In the news item about the employment bill, condense the paragraph that begins "The legislation will also ban" into a short bulleted list that keeps its main facts.

Document segment

◆ ◆ ◆ ◆ ◆

Social Protection Minister Regina Doherty has published the Employment (Miscellaneous Provisions) Bill 2017 saying the legislation, which she hopes will come into force early in the new year, will offer greater protection to tens of thousands of workers.
The laws will require employers to give:
- Core terms of employment within five days of staff beginning work including the expected duration of the contract;
- The rate or method of calculating pay;
- What the employer “reasonably” expects the normal length of the employee’s working day and week to be.
If the employer does not provide those details within one month, they will be deemed to have committed a criminal offence.
The legislation will also ban zero hours contracts “in most circumstances” — there will be exemptions “in cases of genuine work” or “where they are essential to allow employers to provide cover in emergency situations or to cover short-term absences”.
However, the minister herself admitted that zero hours contracts are “not prevalent in this jurisdiction”.
Senator Ged Nash, who was business minister in the last government and commissioned a University of Limerick study on low hours contracts in 2015, questioned why “if and when” contracts, which are prevalent particularly in the accommodation/food and retail sectors, are not covered by the new laws.

◆ ◆ ◆ ◆ ◆

Extracted records
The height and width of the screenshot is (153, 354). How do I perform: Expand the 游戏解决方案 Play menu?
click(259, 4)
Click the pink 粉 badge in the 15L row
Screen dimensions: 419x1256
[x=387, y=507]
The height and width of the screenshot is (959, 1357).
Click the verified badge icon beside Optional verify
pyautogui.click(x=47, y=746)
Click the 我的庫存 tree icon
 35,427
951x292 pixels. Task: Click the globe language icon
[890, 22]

◆ ◆ ◆ ◆ ◆

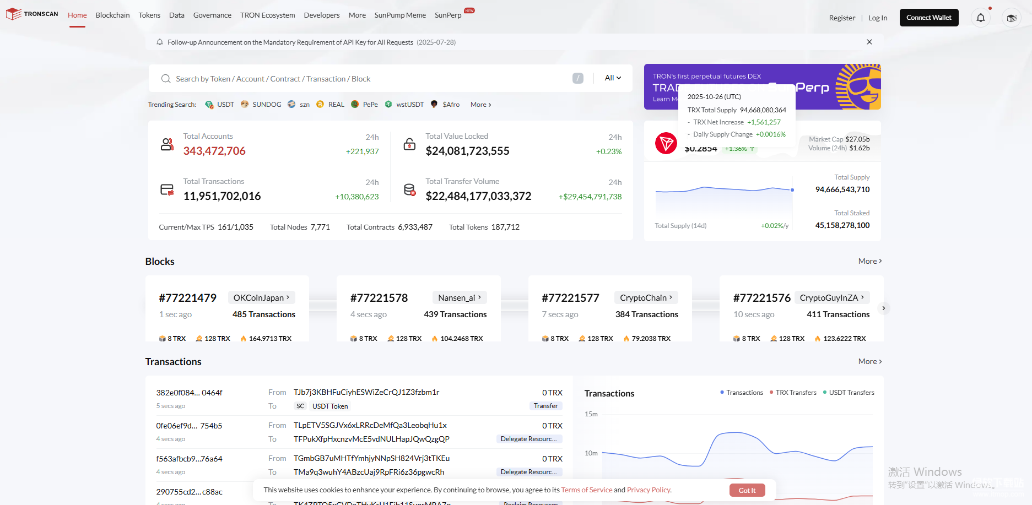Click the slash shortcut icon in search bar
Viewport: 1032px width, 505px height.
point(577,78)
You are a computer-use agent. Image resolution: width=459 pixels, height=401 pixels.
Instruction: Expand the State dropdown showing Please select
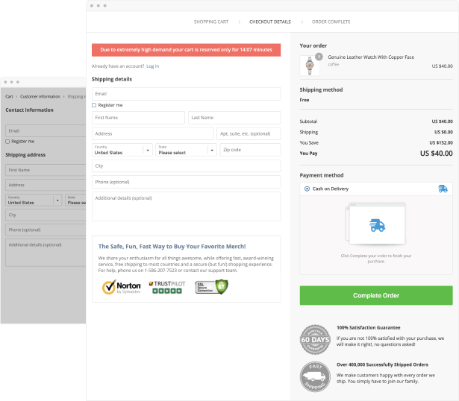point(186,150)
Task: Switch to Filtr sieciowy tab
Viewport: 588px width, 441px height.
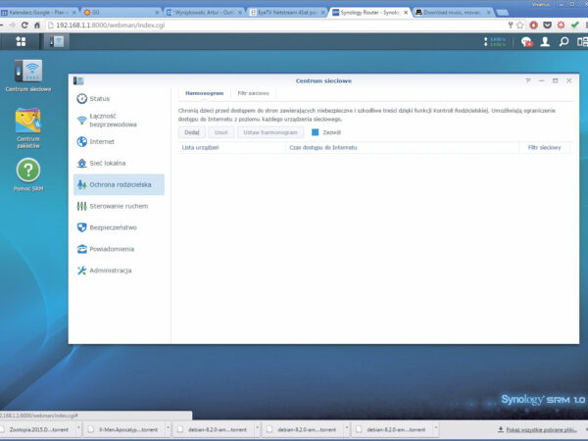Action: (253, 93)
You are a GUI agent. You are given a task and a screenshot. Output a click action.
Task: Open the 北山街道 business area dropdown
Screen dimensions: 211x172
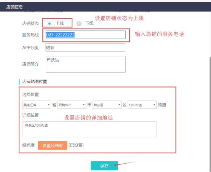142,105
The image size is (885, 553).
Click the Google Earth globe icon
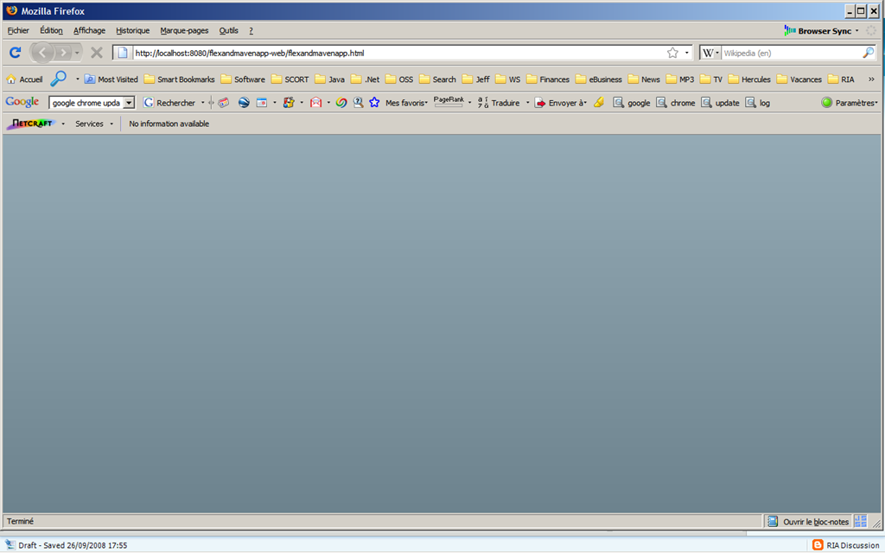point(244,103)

◆ ◆ ◆ ◆ ◆

Exercise answer
- Zero hours contracts will be banned in most circumstances.
- Exemptions will apply in cases of genuine work.
- Exemptions will also apply where such contracts are essential for employers to provide cover in emergencies or for short-term absences.